Project 170676

Monoamine neurotransmitters such as dopamine and serotonin are involved in the regulation of multiple brain functions including movement, mood and reward. Because of this, the biological mechanisms that mediate the action of these neurotransmitters have become major therapeutic targets for the management of neuropsychiatric disorders such as depression, Parkinson disease and schizophrenia that collectively affect large segments of the population. At the cellular level, monoamine neurotransmitters exert their action by stimulating receptors that modulate behavioral responses by initiating cascades of biochemical events-also designated as signaling pathways. Most psychotropic drugs are designed to affect either the level of neurotransmitters or specific subclasses of receptors. However these drugs have a poor specificity of action leading to the development of multiple unwanted side effects. Furthermore, efficient treatment of psychiatric disorders often involves the modulation of more then one neurotransmitter at a time. A better understanding of the regulation of signaling pathways by monoamine neurotransmitters may allow unraveling the interplay between these different neurotransmitter systems.
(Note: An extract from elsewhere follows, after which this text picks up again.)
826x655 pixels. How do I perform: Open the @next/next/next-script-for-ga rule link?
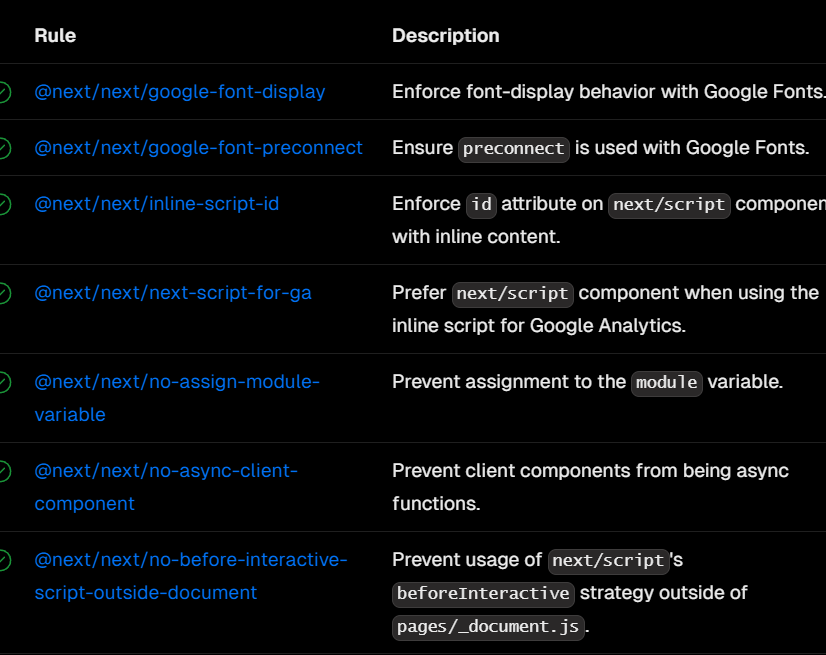pyautogui.click(x=173, y=292)
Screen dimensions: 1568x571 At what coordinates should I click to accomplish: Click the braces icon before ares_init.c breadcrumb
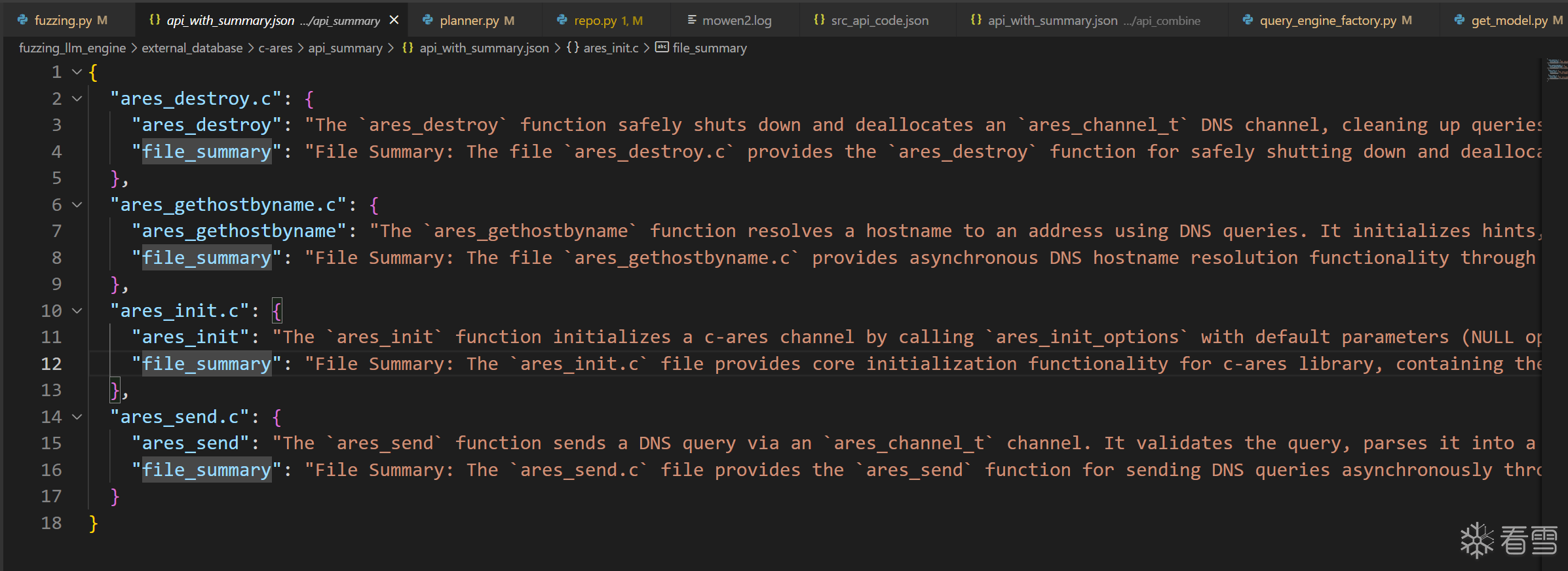[573, 48]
In turn, this could results in the development of better therapeutic agents having lesser side effects. Our work and the work of others have identified molecules from the Akt/GSK3signaling pathway as important mediators of the action of both dopamine and serotonin on behavior. In this project we propose to use an integrated approach involving the biochemical and behavioral characterization in genetically modified animals models to decipher the role of these signaling pathways in the regulation of brain functions.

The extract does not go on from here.